→ WHAT IS ASKED: Rewrite the records from the line with "Maximize window using the green button" up to and including the line with "tap(518, 271)", substituting "alerts" for "notifications" and leaving everything else unchanged.

****************************************

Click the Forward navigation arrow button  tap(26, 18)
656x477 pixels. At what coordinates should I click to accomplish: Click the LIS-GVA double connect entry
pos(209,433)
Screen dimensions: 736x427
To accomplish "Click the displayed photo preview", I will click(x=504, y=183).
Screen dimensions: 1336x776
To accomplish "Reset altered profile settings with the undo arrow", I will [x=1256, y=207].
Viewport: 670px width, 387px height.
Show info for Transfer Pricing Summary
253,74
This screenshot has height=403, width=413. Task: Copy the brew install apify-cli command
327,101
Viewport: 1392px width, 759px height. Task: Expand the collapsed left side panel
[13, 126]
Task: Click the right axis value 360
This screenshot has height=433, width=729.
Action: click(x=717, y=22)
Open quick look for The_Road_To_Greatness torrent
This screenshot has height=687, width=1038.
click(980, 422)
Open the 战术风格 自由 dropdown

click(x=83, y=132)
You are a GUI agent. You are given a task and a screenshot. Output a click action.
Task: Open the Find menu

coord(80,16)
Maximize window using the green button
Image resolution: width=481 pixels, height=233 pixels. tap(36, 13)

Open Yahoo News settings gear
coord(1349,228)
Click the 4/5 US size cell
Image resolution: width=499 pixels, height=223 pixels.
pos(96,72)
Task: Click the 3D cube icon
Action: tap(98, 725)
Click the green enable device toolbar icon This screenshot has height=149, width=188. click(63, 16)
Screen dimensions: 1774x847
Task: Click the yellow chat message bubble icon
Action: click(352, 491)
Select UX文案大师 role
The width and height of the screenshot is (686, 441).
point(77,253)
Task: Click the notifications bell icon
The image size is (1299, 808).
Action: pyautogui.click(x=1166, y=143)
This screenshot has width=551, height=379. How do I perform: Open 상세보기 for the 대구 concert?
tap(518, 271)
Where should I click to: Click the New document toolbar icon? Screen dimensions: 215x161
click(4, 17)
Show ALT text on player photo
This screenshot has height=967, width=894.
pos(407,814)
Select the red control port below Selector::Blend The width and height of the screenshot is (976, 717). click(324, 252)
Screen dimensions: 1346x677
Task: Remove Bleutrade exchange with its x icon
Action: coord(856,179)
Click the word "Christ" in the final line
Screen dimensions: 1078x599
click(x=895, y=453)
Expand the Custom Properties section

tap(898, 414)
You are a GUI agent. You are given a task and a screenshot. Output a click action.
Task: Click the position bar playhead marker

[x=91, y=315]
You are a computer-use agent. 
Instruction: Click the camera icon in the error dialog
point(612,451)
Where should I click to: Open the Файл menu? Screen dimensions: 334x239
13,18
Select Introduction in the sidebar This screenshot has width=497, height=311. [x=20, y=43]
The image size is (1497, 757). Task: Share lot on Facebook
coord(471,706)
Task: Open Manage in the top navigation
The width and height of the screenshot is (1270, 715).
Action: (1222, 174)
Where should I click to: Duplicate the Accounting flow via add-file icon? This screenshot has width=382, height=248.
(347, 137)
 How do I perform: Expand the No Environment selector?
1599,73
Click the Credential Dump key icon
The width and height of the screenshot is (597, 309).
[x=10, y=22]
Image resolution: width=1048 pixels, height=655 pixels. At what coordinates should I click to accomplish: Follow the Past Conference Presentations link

****************************************

→ SOLVED EXERCISE:
Maximize window using the green button
Image resolution: width=481 pixels, height=233 pixels. tap(36, 13)

Open Yahoo News settings gear
coord(1349,228)
Click the 4/5 US size cell
Image resolution: width=499 pixels, height=223 pixels.
pos(96,72)
Task: Click the 3D cube icon
Action: tap(98, 725)
Click the green enable device toolbar icon This screenshot has height=149, width=188. click(63, 16)
Screen dimensions: 1774x847
Task: Click the yellow chat message bubble icon
Action: click(352, 491)
Select UX文案大师 role
The width and height of the screenshot is (686, 441).
point(77,253)
Task: Click the alerts bell icon
The image size is (1299, 808).
Action: pyautogui.click(x=1166, y=143)
This screenshot has width=551, height=379. How do I perform: Open 상세보기 for the 대구 concert?
tap(518, 271)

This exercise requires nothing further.